* [What to do]:
Go through the entries, filter for the word "screenshot", and copy every line that has it.

* [Extracted data]:
- - - - - - -

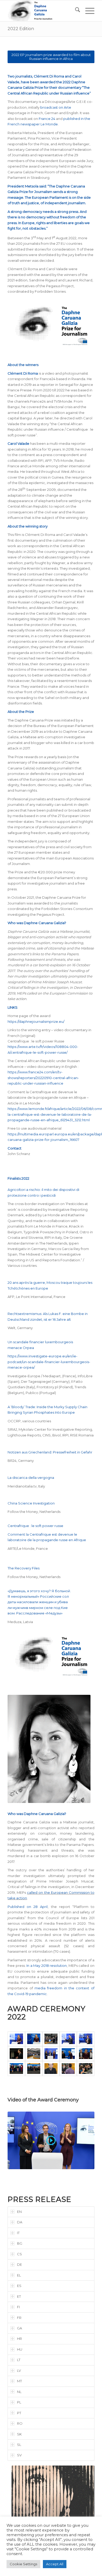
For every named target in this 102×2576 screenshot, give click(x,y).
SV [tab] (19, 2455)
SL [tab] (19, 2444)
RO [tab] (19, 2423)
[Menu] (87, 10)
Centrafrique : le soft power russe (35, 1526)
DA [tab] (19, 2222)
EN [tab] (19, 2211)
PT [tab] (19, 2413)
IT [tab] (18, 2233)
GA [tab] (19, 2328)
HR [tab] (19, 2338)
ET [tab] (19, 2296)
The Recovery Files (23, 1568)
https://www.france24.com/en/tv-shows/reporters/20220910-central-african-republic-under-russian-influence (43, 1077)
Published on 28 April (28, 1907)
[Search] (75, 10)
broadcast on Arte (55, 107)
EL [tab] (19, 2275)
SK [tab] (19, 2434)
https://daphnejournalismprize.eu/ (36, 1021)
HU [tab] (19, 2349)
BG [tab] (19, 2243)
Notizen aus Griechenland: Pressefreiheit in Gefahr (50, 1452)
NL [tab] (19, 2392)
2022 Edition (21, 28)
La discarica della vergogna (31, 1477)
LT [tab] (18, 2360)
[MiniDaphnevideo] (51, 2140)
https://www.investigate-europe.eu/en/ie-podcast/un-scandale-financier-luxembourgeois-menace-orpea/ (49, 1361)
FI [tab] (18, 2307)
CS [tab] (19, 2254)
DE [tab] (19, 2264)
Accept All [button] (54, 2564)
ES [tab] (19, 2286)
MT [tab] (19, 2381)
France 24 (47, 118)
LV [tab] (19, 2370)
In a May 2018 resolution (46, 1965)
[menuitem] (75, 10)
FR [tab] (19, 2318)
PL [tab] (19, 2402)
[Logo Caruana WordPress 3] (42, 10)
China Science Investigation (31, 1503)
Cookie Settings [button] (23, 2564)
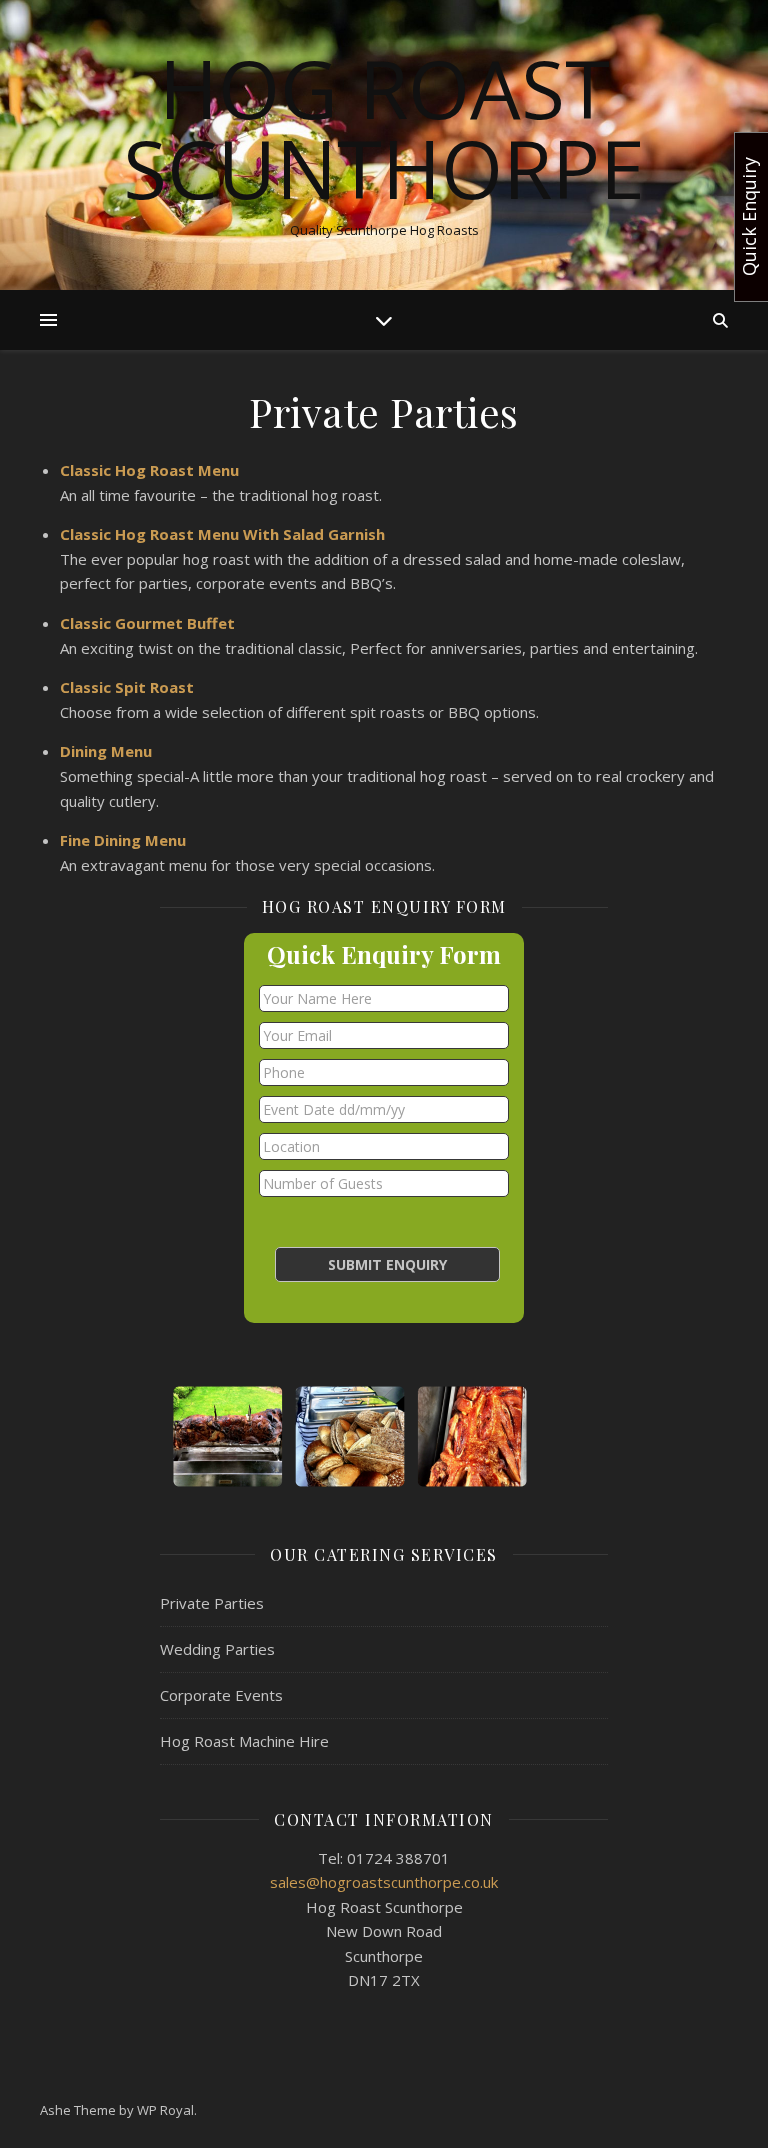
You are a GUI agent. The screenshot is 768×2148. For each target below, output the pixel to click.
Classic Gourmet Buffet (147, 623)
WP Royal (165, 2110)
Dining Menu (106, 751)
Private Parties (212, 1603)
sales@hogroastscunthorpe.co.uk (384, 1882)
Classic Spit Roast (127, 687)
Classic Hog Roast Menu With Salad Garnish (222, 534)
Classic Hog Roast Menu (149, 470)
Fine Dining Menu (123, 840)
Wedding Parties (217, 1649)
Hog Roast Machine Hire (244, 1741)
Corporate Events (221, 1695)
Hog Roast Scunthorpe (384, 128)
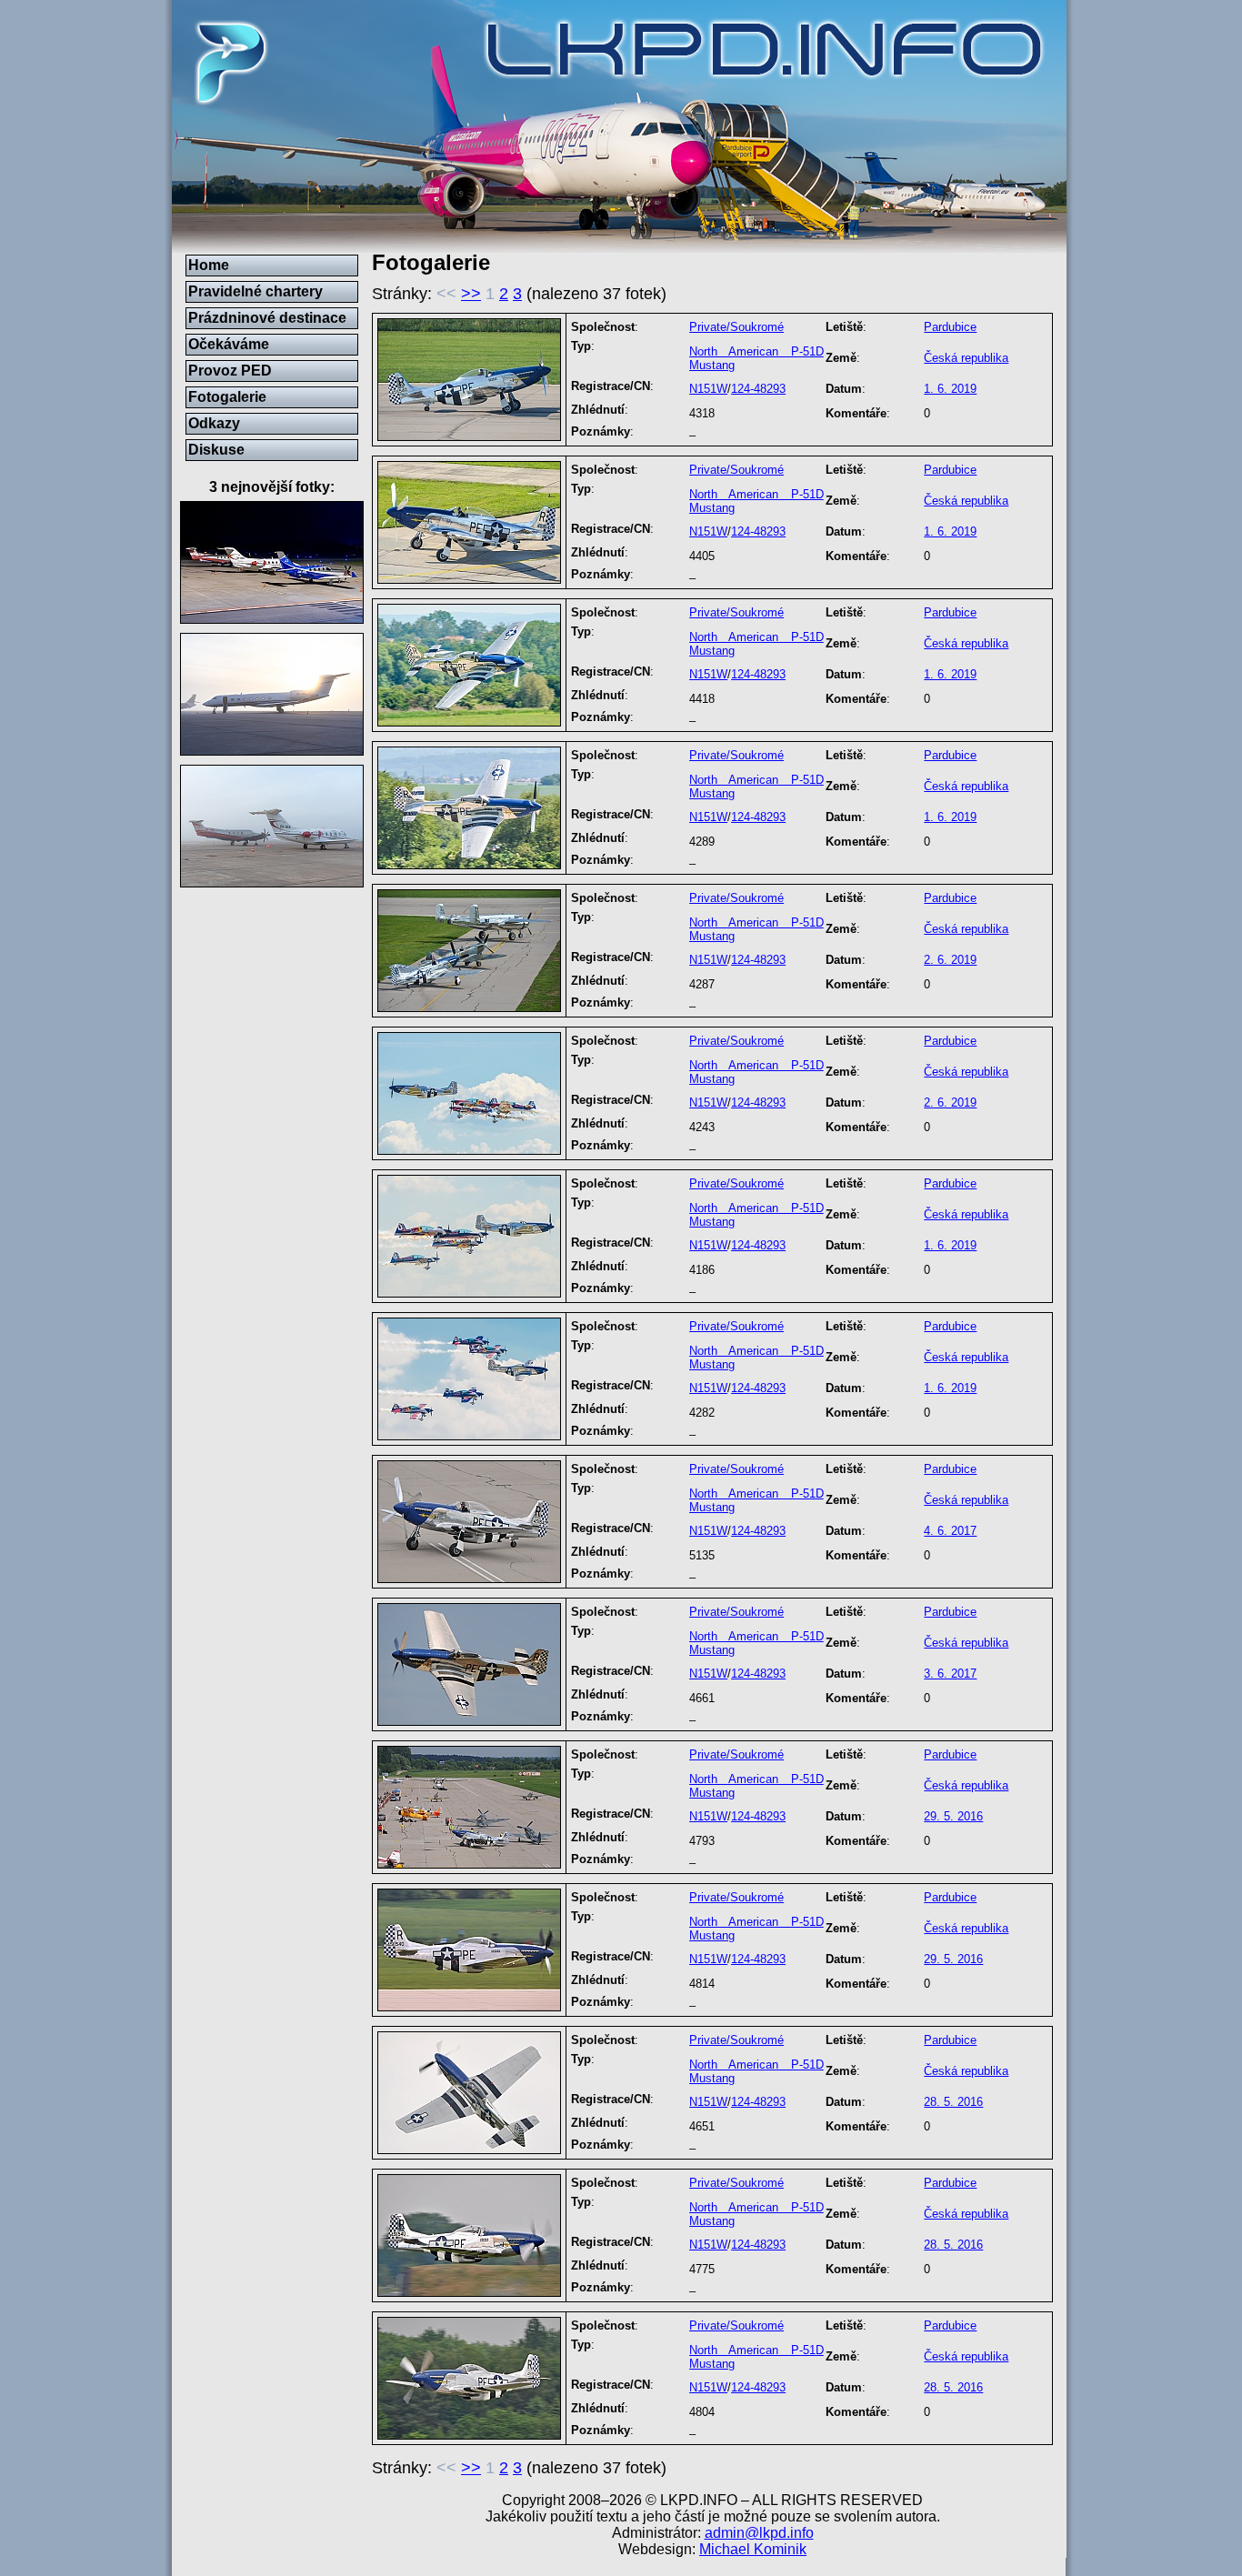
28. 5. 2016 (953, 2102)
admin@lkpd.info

- - - - - - -

* [Answer area]:
For every named target in this 102×2576 screenshot, give click(x,y).
You are a GUI agent. The screenshot is 768×2148. For each target below, output the pixel to click.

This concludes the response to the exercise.